The forty years of wandering had intervened since that error-a long period of suffering and punishment. And now with this request the men of Reuben and Gad were playing the same dangerous part. "Behold, ye are risen up in your fathers’ stead, an increase of sinful men, to augment yet the fierce anger of the Lord toward Israel."
It is somewhat surprising to find the proposal met in this way. But Moses had doubtless good cause for his condemnation of the two tribes. For some time, we can believe, the notion had been entertained, and already the cattle were driven northwards and scattered over the pastures of Gilead. The people felt that the confraternity which had survived the test of the wilderness journey was now about to break up. And as the two clans that proposed to settle in Eastern Palestine were strong and could send a large number of warriors into the field, there was reason to fear that the want of them would make the conquest of the great tribes beyond Jordan too heavy a task.

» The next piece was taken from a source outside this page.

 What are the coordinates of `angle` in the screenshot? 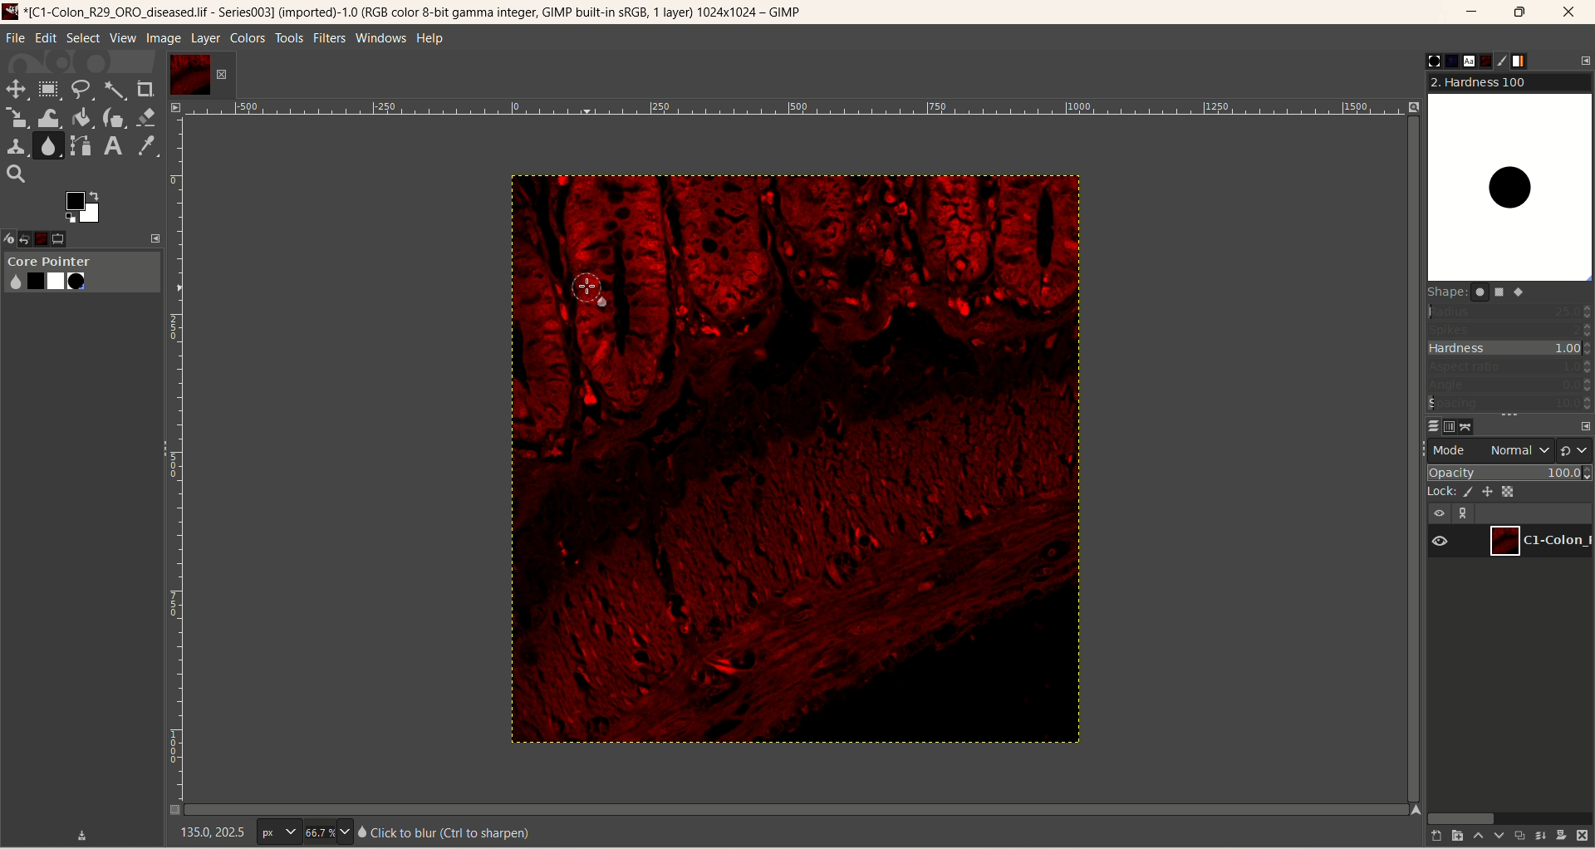 It's located at (1510, 385).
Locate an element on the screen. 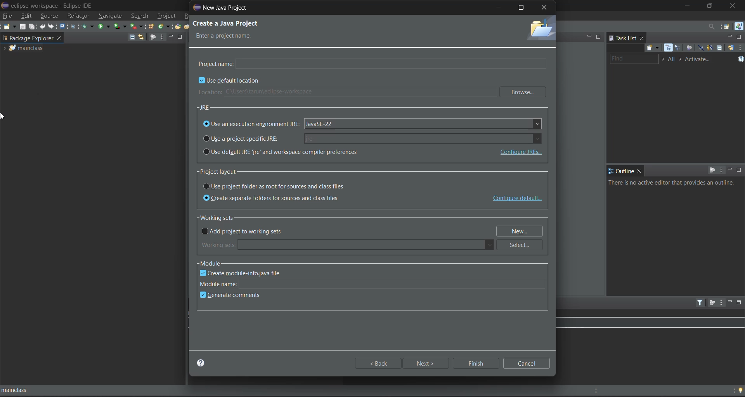 Image resolution: width=745 pixels, height=397 pixels. open type is located at coordinates (179, 26).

The circumstances were of a kind resembling those of a Church when the enjoyment of privilege and of the gains of the past is chosen by many of its members, and the rest, discouraged by this moral unbrotherliness, have to maintain the aggressive work which ought to be shared by all. The force of unity lost, the Christian energy of large numbers lying unemployed, the rest overburdened, Churches often come far short of the success they might attain. When Reubenites and Gadites devote themselves to building houses, cultivating fields, and rearing cattle, neglecting altogether the command of God to conquer the territory still in the hands of His enemies, the spirit of religion cannot but decay. The selfishness of worldly Christians reacts on those who are not worldly, so that they feel its subtle influence, even although they scorn to yield. And when there is some great task to be done which requires the personal service and contributions of all, withdrawal of the less zealous may in this way make victory impossible. True, we have on the other side the case of Gideon and his rejection of the great bulk of his army, that he might take the field with a few who were brave and ready. Numbers of halfhearted people do not help an enterprise. Still, the duties of the Church of Christ are so great that all are required for them. It is no apology to say that men are apathetic, and therefore useless. They ought to be eager for the Divine war.
It was not at all wonderful that the men of Reuben and Gad proposed to settle on the east of Jordan. The soil of that region, extending from the Jabbok Valley northwards, and including the whole district watered by the Yarmuk and its tributaries, was exceedingly fertile, with fine forests of oak, and stretches of meadow and arable land. What could be seen of Judaea from the heights of Moab appeared poor and barren in comparison with that green and fertile country. There was abundance of room there, not only for the two tribes, but for more; and besides the half of Manasseh which finally joined Reuben and Gad, other clans may have begun to think that they might rest content without venturing across Jordan. But Moses had good reasons for resisting as far as possible this desire. There was no natural boundary on the east of Gilead and Bashan. Moab, in a similar situation, was exposed to the attacks and perhaps corrupted by the influence of the Midianites. If Israel had taken up its abode in this region which joined on to the desert, it too would have become half a desert people. The Jordan came, as no doubt Moses foresaw, to be the real boundary of the nation which maintained the faith of Jehovah and carried on His purposes.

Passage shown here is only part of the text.